Estrogen promotes the onset and development of idiopathic scoliosis via disproportionate endochondral ossification of the anterior and posterior column in a bipedal rat model

Abstract

This study aimed to verify the effects of estrogen on the onset and development of adolescent idiopathic scoliosis and the mechanisms associated with these effects by constructing a pubescent bipedal rat model. Experiments were conducted to investigate whether scoliosis progression was prevented by a Triptorelin treatment. One hundred twenty bipedal rats were divided into female, OVX (ovariectomy), OVX + E2, Triptorelin, sham, and male groups.
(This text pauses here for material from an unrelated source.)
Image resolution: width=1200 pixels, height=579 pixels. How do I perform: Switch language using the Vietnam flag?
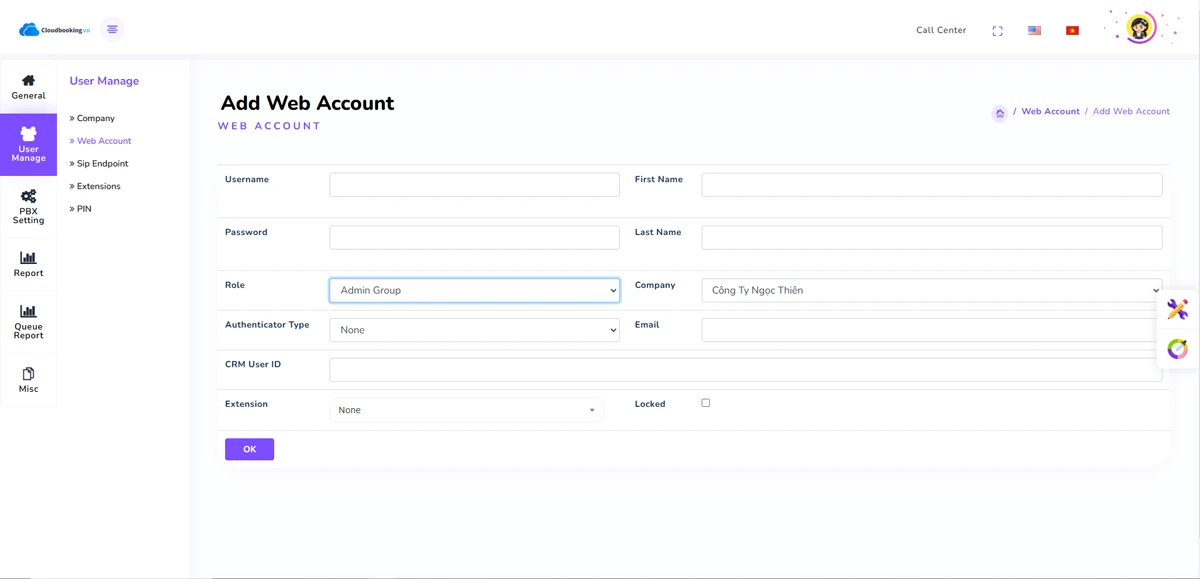[1072, 31]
According to a spinal radiographic analysis, the scoliosis rates and curve severity of the female and OVX + E2 groups were higher than those in the OVX, Triptorelin, and male groups. The measurements obtained from the sagittal plane of thoracic vertebrae CT confirmed a relatively slower growth of the anterior elements and a faster growth of the posterior elements between T11 and T13 in the female and OVX + E2 groups than in the OVX and Triptorelin groups. Histomorphometry and immunohistochemistry revealed a significantly longer hypertrophic zone of the vertebral cartilage growth plates that expressed more type X collagen and less type II collagen in the OVX and Triptorelin groups than in the female and OVX + E2 groups. Ki67 immunostaining confirmed an increase in the proliferation of vertebral growth plate chondrocytes in the OVX group compared with the female and OVX + E2 groups. In conclusion, estrogen obviously increased the incidence of scoliosis and curve severity in pubescent bipedal rats. The underlying mechanism may be a loss of coupling of the endochondral ossification between the anterior and posterior columns. Triptorelin decreased the incidence of scoliosis and curve magnitudes in bipedal female rats.